**Problem:** Everything from the line containing "You are a GUI" through the line containing "Task: Open the" in the listing below should be copied exactly, and nothing more.

**Data shown:**
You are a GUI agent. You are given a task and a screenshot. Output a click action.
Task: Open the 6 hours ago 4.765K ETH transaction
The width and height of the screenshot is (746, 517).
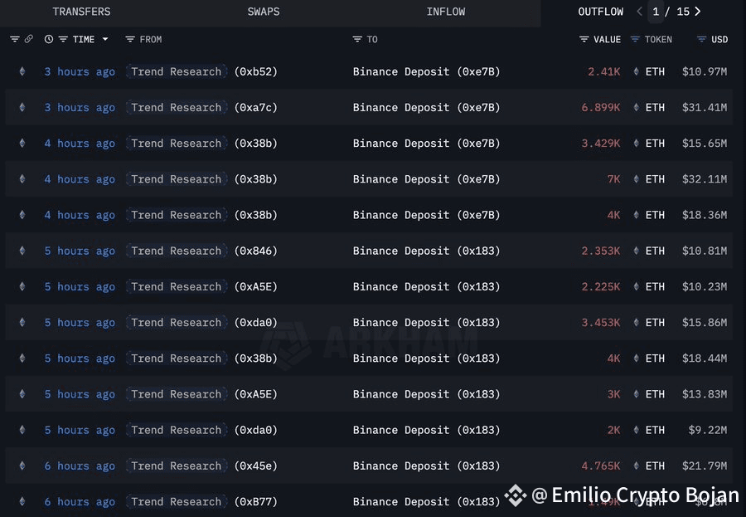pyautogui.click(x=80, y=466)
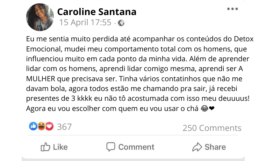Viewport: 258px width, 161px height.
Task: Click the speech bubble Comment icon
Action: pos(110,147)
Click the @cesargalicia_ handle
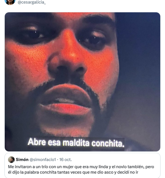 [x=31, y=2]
--
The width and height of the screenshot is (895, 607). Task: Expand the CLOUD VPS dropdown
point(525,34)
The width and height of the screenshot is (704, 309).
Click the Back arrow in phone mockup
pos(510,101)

**Solution:**
You are a GUI agent. You are given a task and a screenshot. Output a click action.
Task: Open the 6 hours ago 4.765K ETH transaction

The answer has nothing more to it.